## Task statement
Rewrite the records from the line with "The image size is (900, 433)." to the line with "coord(1300,507)", changing "RGB swatches" to "CMYK swatches" and keeping everything else the same.

——————————

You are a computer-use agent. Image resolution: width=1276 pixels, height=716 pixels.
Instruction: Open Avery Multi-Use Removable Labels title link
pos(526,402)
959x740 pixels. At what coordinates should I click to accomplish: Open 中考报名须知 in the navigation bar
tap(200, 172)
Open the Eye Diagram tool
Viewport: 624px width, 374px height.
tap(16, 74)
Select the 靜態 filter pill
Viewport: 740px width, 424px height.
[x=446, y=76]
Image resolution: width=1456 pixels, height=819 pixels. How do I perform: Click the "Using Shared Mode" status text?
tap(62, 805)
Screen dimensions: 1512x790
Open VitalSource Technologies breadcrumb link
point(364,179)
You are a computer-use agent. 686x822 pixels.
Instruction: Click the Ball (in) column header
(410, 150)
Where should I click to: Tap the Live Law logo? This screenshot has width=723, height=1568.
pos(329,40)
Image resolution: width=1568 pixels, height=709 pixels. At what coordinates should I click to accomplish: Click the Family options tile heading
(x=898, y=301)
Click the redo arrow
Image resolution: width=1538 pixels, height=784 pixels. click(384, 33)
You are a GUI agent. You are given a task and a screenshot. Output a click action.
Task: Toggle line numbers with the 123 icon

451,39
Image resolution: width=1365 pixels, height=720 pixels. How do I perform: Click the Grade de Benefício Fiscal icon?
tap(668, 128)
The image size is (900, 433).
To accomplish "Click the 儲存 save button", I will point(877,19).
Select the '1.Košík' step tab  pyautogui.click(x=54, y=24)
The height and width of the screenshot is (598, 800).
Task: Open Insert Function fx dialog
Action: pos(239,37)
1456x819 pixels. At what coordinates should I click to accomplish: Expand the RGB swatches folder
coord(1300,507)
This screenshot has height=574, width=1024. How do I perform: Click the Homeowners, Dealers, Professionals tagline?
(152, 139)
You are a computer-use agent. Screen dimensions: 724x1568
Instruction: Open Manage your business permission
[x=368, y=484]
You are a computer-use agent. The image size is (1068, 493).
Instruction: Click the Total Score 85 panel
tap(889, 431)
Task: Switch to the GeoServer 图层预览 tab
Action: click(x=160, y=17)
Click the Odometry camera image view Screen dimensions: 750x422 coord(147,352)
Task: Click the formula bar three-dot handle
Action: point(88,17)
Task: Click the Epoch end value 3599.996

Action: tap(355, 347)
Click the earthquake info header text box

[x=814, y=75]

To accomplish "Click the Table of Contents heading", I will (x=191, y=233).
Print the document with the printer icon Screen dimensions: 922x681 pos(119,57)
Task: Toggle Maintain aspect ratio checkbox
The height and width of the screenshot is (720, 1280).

——————————

## Final answer
The image size is (900, 433).
To accomplish "Click the 儲存 save button", I will point(877,19).
Select the '1.Košík' step tab  pyautogui.click(x=54, y=24)
The height and width of the screenshot is (598, 800).
Task: Open Insert Function fx dialog
Action: pos(239,37)
1456x819 pixels. At what coordinates should I click to accomplish: Expand the CMYK swatches folder
coord(1300,507)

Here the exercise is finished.